▸ **WRITTEN EXERCISE**: Rewrite every line of the records below as a JSON list of strings, one string per line, leaving out blank lines and the pictures.

[Data extracted from a collection]
## START

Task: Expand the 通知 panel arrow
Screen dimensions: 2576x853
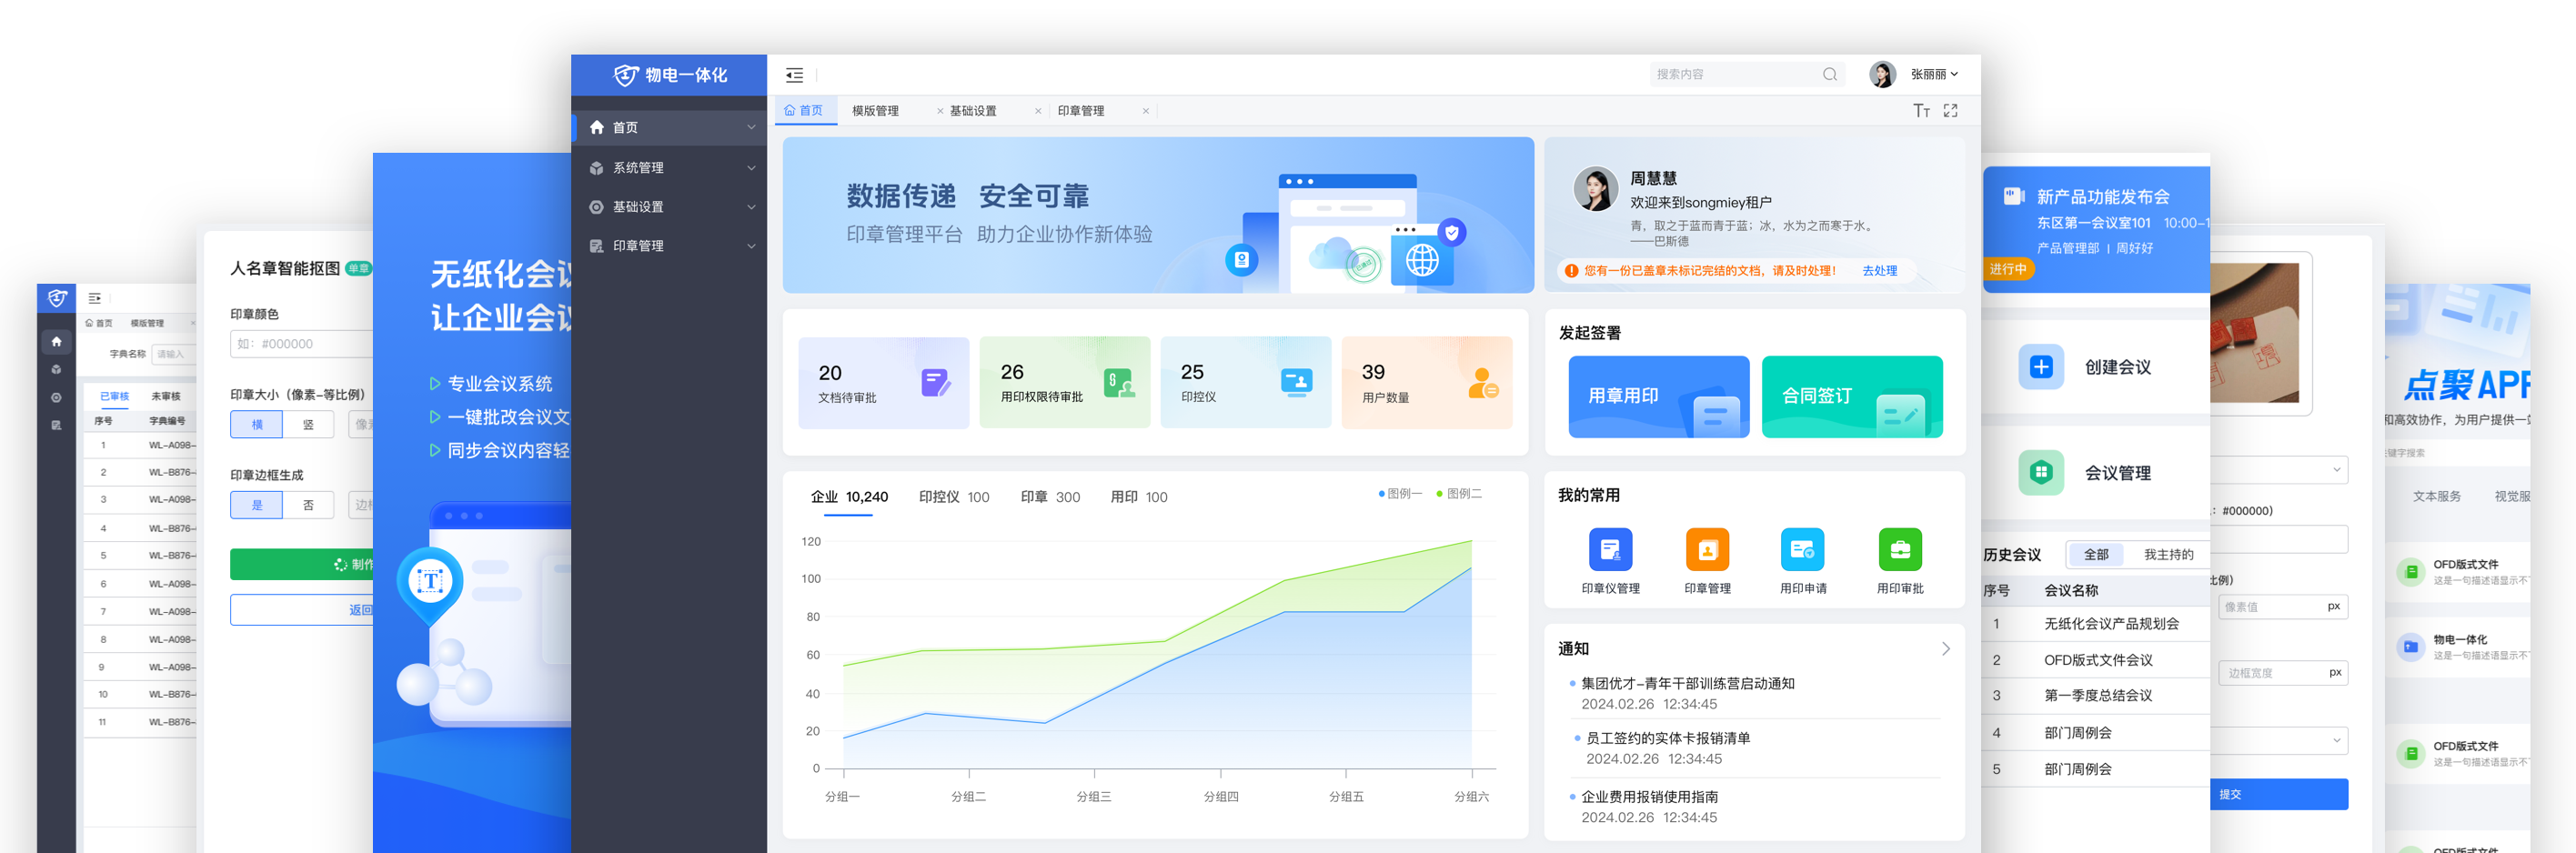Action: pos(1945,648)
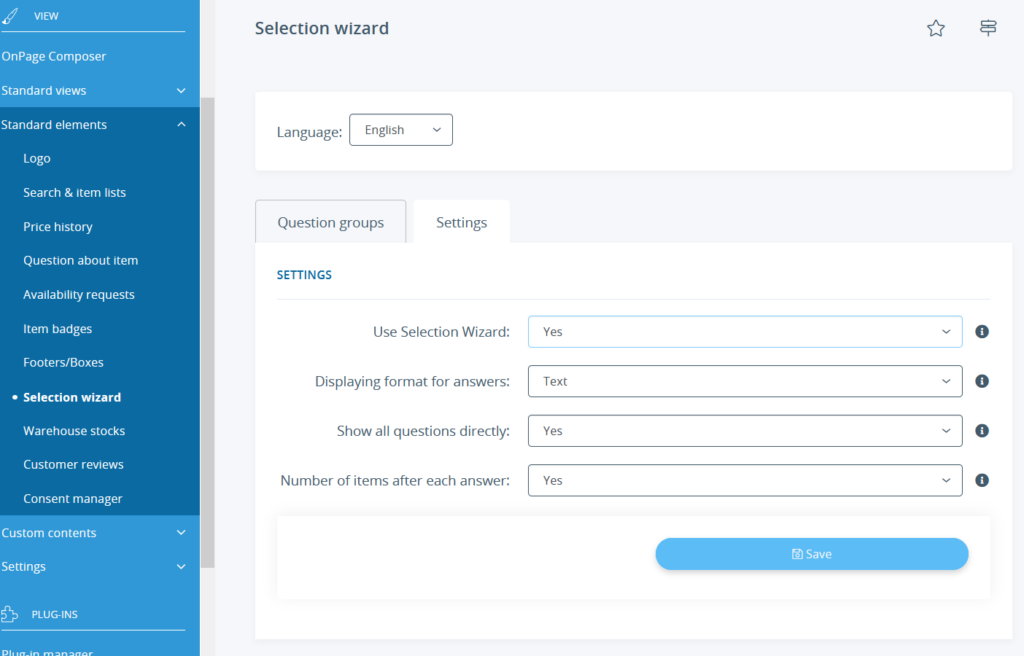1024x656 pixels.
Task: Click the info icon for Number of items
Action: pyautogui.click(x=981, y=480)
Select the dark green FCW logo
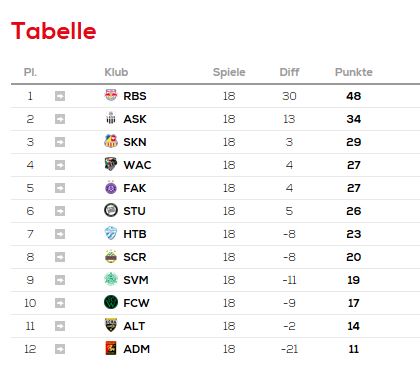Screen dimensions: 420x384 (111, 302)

## END

▸ **RESULT OF THE EXERCISE**:
[
  "Task: Expand the 通知 panel arrow",
  "Screen dimensions: 2576x853",
  "Action: pos(1945,648)",
  "1024x656 pixels.",
  "Task: Click the info icon for Number of items",
  "Action: pyautogui.click(x=981, y=480)",
  "Select the dark green FCW logo",
  "Screen dimensions: 420x384 (111, 302)"
]